● **EXTRACTED INFORMATION**:
"""
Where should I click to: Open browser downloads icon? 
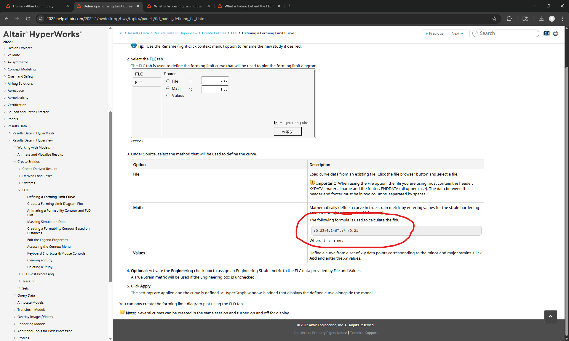coord(541,19)
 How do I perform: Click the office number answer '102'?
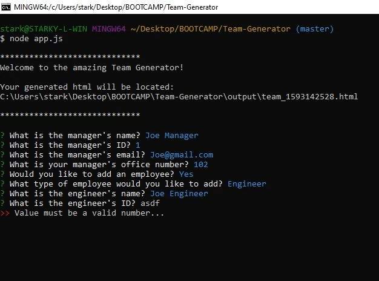(201, 165)
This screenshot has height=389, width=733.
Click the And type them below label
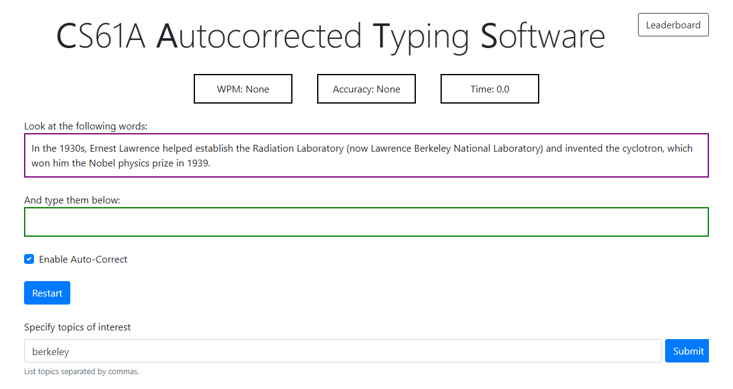point(72,200)
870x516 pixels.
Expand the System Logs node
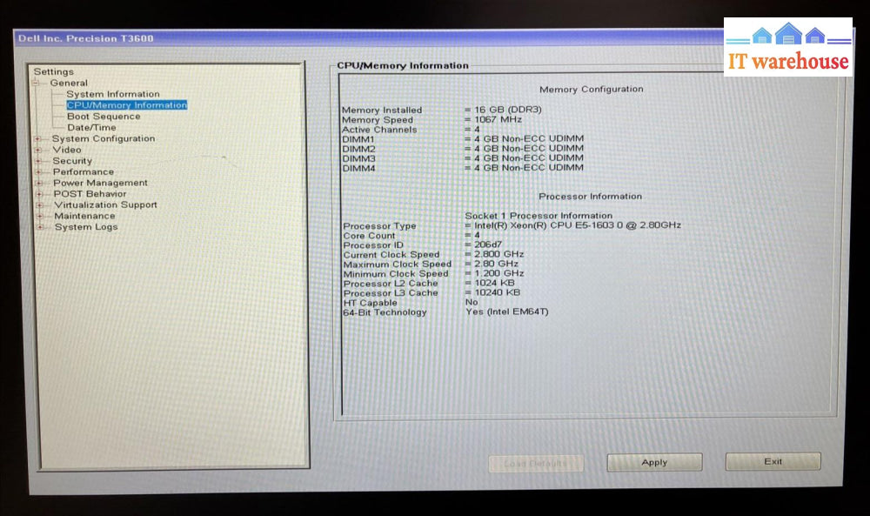click(39, 227)
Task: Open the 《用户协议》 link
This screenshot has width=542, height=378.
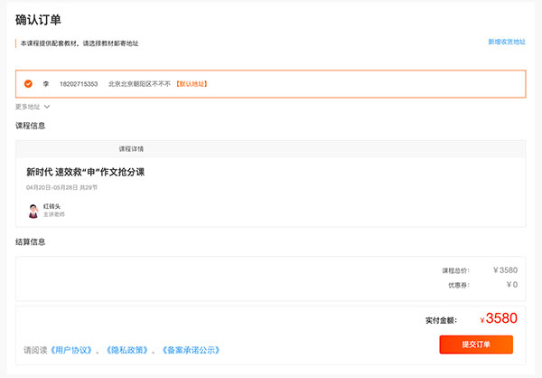Action: [x=71, y=350]
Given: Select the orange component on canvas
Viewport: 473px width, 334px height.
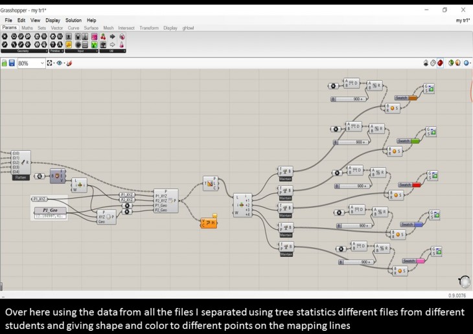Looking at the screenshot, I should point(209,223).
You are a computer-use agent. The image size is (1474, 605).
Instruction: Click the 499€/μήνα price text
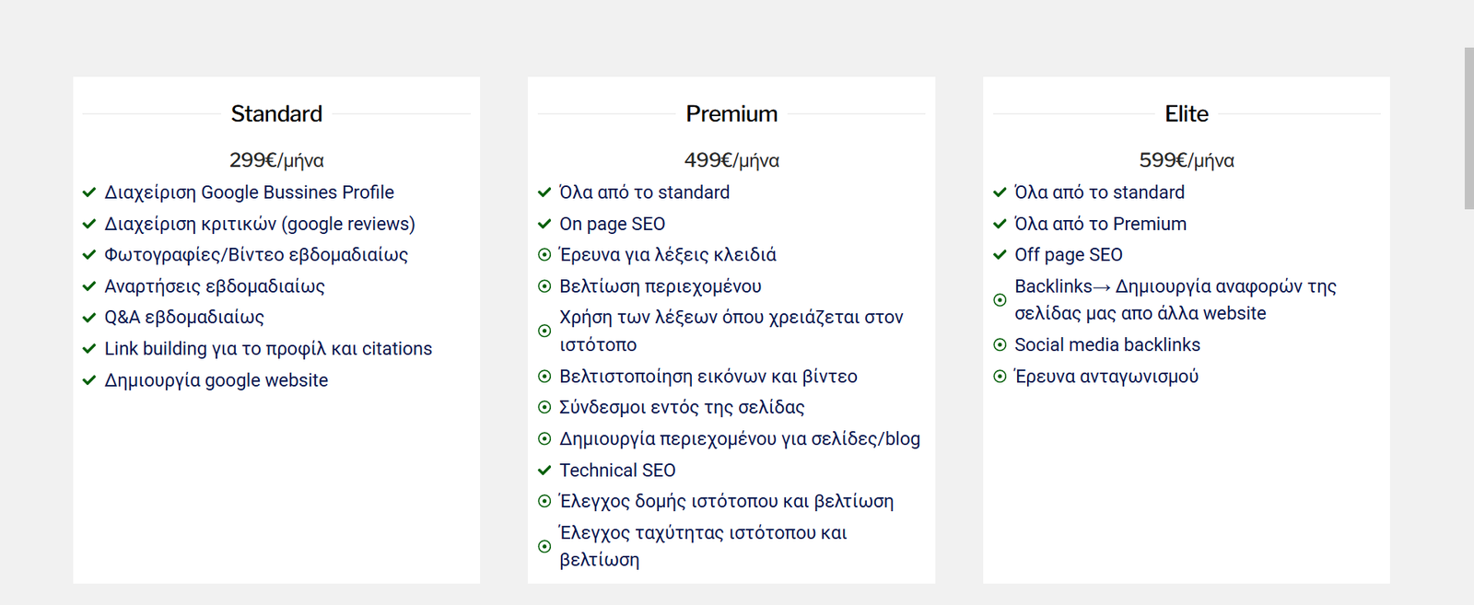731,160
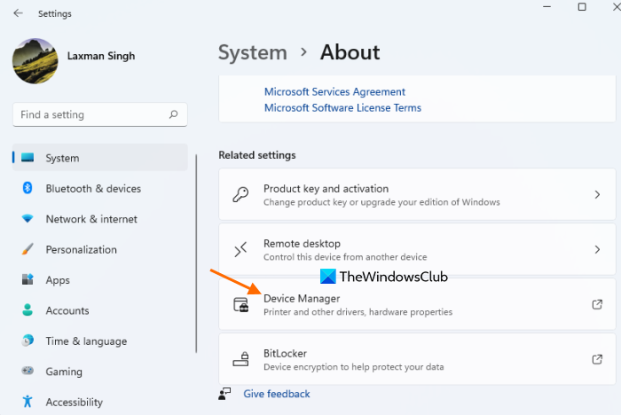Click the Network & internet Wi-Fi icon

(x=28, y=219)
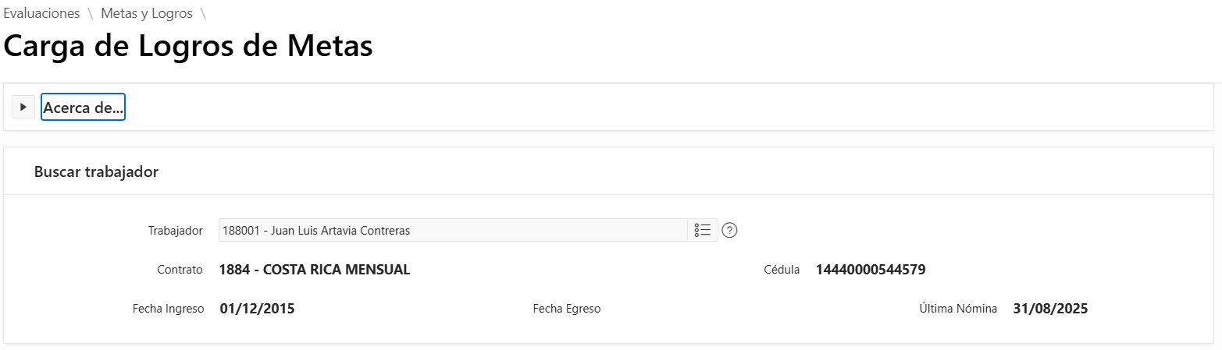Click the Fecha Egreso label

click(566, 309)
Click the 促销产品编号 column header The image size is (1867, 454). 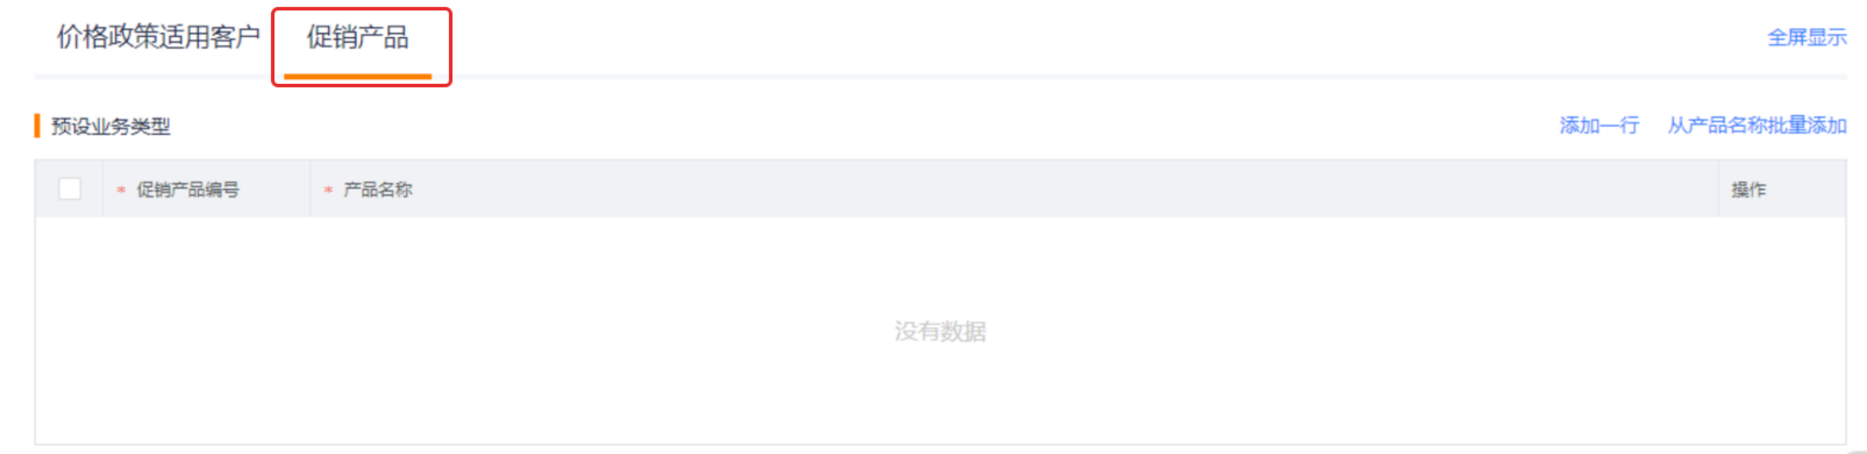pos(187,190)
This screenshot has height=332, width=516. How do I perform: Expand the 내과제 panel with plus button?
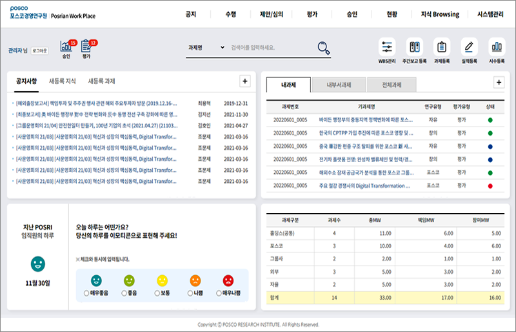[499, 82]
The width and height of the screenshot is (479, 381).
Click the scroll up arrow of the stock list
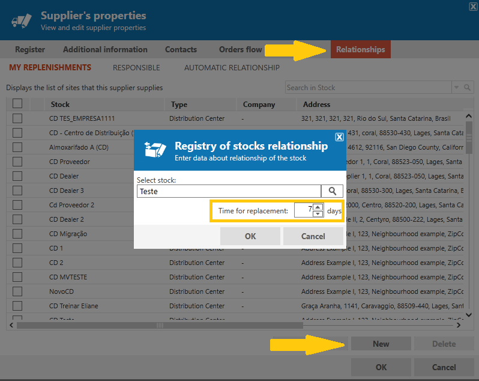click(x=469, y=116)
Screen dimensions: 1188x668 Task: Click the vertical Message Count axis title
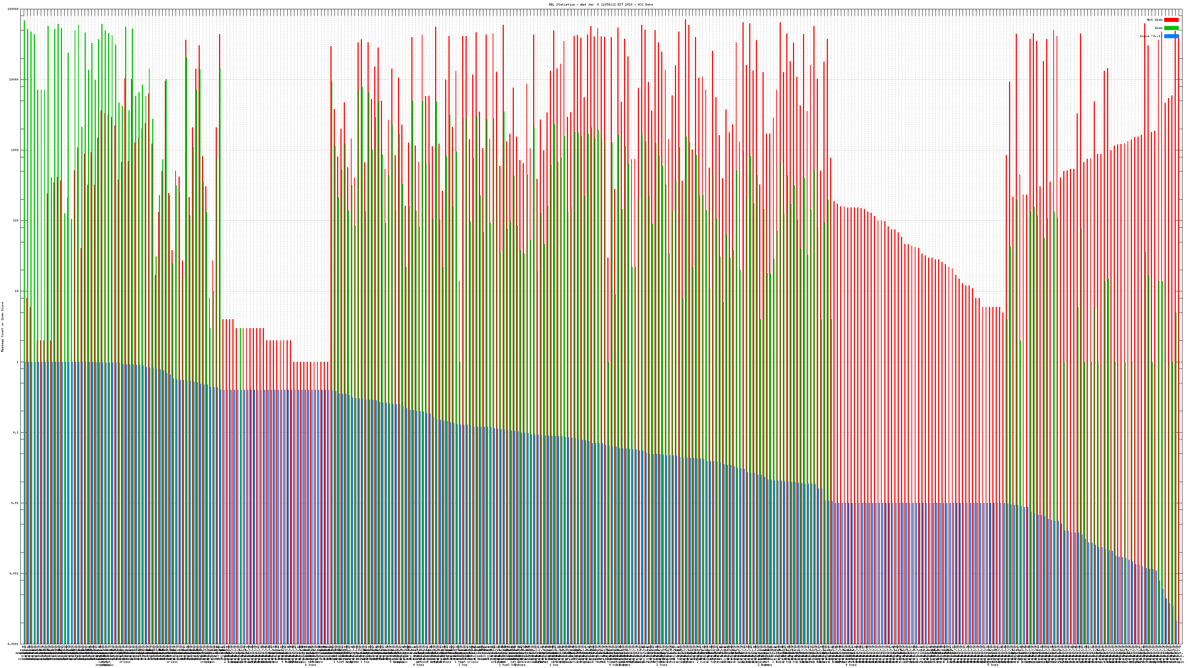tap(2, 327)
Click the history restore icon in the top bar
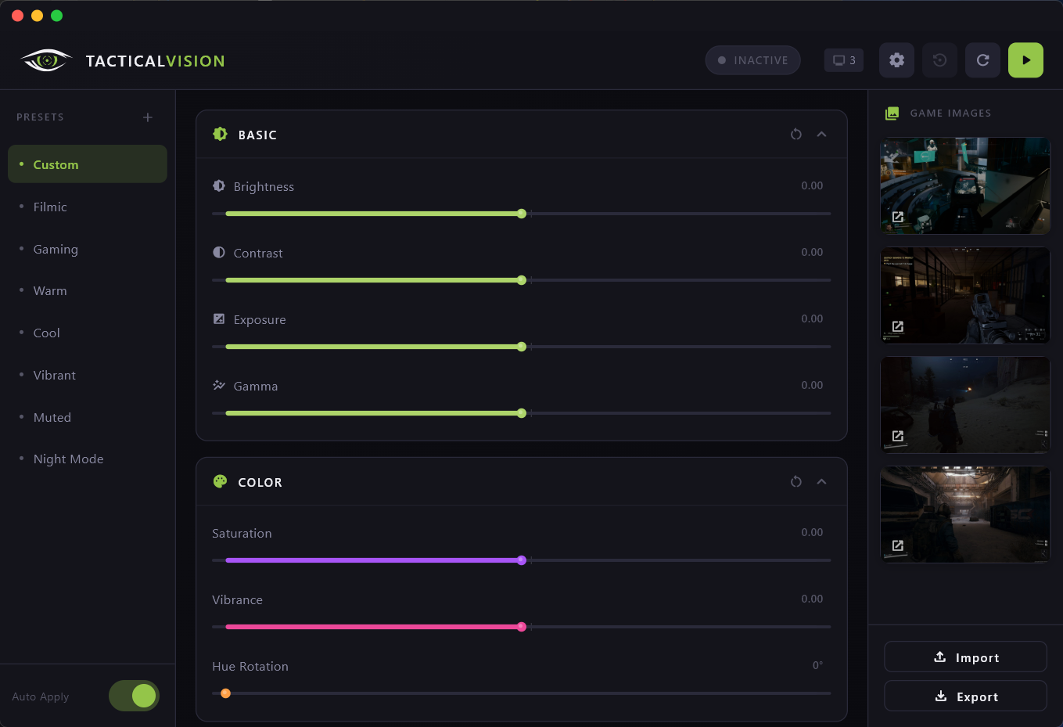 (939, 60)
"""
● **SHORT PROBLEM**:
Rewrite the lines from the one containing "Screen dimensions: 1188x668" up to and including the last line of the records, substituting "toolbar" for "top bar" and changing nothing else. Leave out the pictures.

● **RESULT BELOW**:
Screen dimensions: 1188x668 Task: Click the vertical Message Count axis title
tap(2, 327)
Click the history restore icon in the toolbar
 (939, 60)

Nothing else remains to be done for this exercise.